- Cuny Table Location within South Dakota Cuny Table Location within the United States

Highest point
- Elevation: 3,352 ft (1,022 m)
- Coordinates: 43°31′N 102°46′W﻿ / ﻿43.517°N 102.767°W

Geography
- Location: Oglala Lakota County, South Dakota
- Topo map: USGS

Climbing
- Easiest route: Cuny Table Road

= Cuny Table =

Table mountain in Oglala Lakota County, South Dakota, US

Cuny Table is a table mountain in Oglala Lakota County, South Dakota, within the Pine Ridge Indian Reservation of the Oglala Sioux Tribe. The table is approximately 15 mi long and approx. 3 mi to 4 mi wide, generally extending in a west–east direction, and is located along the southern boundary of Badlands National Park's Stronghold Unit, but not a part of it. The Table mountain rises about 300 feet from the floor of the South Dakota badlands. Cedar Creek flows to the northwest, Cedar Creek to the north and Cottonwood Creek drains the entire northeast side of the table. Water falling onto the southern flank of Cuny Table flows to the White River. Wolf Canyon lies to the east.

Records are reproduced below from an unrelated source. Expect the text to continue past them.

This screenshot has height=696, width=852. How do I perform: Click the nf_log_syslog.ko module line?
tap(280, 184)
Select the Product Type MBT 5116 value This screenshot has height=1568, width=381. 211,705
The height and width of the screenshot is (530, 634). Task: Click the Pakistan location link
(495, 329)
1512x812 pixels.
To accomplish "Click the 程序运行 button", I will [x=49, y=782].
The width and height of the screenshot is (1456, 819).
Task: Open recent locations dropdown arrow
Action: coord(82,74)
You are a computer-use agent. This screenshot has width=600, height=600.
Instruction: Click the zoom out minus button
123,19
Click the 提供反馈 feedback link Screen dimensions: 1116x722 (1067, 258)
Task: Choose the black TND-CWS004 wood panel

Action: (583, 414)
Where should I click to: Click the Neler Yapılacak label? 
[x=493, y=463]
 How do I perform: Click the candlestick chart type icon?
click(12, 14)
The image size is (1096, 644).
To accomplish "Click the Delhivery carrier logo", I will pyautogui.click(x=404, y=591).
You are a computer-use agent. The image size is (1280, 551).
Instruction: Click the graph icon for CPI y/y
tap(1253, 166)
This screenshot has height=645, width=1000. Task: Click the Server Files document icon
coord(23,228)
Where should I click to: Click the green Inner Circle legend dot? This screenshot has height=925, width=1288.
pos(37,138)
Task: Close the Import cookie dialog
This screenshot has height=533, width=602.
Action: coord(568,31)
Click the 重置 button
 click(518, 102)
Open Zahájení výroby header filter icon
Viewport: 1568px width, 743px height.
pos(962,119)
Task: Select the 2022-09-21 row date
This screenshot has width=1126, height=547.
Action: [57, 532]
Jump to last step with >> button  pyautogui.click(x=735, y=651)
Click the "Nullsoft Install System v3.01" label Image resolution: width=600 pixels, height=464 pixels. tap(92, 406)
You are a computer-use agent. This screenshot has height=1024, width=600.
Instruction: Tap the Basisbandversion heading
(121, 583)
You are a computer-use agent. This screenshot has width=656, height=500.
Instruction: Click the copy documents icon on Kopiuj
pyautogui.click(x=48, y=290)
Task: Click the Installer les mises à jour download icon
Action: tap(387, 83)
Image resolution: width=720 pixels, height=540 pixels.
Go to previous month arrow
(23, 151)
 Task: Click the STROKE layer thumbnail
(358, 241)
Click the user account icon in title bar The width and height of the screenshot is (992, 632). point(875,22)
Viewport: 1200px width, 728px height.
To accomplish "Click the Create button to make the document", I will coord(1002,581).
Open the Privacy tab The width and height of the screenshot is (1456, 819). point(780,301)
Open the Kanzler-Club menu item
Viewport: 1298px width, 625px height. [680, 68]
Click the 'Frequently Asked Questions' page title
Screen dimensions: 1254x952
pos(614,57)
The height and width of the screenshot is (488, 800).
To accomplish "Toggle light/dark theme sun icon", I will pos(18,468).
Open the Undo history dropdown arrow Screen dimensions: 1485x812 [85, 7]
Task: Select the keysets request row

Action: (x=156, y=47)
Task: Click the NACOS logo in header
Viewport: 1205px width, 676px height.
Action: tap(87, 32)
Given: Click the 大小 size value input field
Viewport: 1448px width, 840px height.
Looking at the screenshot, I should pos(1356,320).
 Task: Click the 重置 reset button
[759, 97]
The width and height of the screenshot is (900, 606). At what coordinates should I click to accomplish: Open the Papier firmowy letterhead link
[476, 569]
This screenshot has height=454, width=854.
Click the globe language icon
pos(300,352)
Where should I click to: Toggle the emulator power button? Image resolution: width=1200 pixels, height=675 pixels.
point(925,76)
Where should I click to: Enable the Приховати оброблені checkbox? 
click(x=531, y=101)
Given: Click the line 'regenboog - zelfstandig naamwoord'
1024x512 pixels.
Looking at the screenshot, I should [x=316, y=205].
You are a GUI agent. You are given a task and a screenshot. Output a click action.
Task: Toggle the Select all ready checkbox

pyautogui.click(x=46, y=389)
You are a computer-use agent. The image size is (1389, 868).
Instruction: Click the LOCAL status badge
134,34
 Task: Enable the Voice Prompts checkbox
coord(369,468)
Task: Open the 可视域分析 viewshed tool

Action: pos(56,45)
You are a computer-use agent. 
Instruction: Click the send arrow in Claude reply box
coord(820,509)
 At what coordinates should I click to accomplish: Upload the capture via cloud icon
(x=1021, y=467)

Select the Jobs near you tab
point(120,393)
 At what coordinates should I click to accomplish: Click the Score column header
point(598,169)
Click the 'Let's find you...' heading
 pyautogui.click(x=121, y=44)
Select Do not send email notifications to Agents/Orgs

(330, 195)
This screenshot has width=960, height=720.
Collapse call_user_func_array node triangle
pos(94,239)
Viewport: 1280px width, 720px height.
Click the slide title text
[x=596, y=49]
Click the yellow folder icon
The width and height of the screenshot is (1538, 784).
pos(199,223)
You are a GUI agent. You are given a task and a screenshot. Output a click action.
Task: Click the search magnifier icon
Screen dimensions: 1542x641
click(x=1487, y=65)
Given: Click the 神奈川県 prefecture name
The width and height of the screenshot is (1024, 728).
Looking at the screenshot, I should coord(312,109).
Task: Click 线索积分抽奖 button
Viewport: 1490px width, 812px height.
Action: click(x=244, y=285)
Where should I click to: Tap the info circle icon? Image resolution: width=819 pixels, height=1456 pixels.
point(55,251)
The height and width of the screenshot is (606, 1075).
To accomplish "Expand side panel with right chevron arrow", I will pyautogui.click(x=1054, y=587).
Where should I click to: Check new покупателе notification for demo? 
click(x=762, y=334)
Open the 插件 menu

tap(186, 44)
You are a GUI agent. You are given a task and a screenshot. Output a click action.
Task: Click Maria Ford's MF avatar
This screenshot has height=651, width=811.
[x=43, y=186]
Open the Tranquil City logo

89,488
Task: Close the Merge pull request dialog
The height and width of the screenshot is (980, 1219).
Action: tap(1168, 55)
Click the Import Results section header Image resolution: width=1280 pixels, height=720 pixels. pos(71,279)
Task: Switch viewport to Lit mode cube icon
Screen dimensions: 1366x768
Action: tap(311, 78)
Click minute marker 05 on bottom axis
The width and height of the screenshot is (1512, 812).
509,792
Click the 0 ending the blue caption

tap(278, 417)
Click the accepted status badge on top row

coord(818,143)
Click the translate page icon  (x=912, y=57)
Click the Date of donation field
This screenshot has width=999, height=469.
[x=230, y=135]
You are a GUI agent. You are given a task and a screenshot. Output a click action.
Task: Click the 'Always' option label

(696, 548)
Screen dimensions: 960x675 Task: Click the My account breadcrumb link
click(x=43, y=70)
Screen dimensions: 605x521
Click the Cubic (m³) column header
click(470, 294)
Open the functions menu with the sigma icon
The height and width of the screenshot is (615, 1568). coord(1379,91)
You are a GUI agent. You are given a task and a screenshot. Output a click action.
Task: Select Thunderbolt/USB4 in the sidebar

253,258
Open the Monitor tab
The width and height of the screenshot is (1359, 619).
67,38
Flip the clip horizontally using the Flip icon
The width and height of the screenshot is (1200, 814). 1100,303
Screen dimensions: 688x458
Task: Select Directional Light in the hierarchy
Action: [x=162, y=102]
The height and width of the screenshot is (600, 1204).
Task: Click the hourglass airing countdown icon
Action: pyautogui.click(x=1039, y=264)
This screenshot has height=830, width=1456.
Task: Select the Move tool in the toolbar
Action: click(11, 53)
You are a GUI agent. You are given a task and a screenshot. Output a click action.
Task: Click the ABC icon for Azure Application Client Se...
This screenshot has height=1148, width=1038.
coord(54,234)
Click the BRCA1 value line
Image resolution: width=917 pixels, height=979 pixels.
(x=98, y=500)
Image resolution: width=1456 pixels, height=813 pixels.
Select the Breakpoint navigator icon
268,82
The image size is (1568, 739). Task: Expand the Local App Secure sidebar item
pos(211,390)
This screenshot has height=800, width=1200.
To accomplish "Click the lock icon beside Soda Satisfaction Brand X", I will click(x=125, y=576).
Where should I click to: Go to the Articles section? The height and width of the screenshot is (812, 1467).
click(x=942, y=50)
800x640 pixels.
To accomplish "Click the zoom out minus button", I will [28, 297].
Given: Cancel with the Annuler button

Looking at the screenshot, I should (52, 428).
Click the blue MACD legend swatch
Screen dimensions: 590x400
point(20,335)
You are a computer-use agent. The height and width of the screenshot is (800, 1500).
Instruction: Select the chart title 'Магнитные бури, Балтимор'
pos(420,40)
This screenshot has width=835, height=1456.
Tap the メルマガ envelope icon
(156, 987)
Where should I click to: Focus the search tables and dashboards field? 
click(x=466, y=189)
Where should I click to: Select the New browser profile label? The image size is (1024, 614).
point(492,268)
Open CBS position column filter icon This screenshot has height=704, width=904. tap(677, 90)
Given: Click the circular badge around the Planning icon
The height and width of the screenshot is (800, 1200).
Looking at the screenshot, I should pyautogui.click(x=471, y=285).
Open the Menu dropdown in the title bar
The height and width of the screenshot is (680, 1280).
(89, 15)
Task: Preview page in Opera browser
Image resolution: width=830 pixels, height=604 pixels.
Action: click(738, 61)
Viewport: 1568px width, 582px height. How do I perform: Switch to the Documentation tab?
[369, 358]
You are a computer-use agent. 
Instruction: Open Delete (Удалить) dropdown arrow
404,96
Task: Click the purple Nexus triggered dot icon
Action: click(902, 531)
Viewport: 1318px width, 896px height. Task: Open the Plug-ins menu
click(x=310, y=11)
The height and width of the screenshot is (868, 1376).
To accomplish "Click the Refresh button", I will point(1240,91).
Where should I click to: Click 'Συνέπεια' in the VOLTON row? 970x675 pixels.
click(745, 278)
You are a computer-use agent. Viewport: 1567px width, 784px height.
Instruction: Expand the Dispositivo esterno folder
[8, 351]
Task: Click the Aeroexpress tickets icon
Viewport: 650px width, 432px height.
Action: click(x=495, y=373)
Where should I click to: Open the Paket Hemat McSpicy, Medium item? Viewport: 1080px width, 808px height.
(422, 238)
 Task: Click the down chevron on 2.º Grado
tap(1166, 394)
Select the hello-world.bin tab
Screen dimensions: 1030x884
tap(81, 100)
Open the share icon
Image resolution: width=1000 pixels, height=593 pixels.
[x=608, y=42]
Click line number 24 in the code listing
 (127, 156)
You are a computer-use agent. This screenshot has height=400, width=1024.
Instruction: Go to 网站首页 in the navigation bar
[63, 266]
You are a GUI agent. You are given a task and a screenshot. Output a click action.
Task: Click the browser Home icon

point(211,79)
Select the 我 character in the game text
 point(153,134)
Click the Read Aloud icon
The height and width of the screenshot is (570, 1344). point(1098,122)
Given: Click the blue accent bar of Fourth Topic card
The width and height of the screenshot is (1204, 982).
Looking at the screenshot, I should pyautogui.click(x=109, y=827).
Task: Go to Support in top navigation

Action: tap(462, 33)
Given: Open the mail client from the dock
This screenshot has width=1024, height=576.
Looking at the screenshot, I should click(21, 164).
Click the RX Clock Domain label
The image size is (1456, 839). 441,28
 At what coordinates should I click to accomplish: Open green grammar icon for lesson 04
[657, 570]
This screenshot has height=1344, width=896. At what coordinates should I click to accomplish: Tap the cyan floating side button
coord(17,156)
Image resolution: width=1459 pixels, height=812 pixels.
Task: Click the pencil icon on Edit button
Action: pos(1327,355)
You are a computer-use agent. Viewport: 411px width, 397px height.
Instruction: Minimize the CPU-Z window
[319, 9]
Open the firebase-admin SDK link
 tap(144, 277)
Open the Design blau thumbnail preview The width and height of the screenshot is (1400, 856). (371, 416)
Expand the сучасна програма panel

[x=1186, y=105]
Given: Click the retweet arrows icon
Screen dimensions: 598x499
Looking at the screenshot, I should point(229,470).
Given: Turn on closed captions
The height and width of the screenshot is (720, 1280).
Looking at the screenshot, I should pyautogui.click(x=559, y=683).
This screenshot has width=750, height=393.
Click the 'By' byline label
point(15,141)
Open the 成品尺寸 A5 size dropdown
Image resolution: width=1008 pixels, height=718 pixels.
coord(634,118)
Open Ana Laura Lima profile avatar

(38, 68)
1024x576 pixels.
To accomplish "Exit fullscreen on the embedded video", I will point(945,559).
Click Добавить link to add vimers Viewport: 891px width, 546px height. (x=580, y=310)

The table was named after Charles Cuny Senior, who moved to the area with his family in 1880.
In 1942, a portion of the Cuny Table was bought by the military to establish a bombing range. The range was used by the Air Force until 1958 and afterwards by the National Guard for maneuvers until 1974.

Cuny Table is one of many tables in the White River Badlands; others include Red Shirt Table, Sheep Mountain Table, Blindman Table and Heck Table.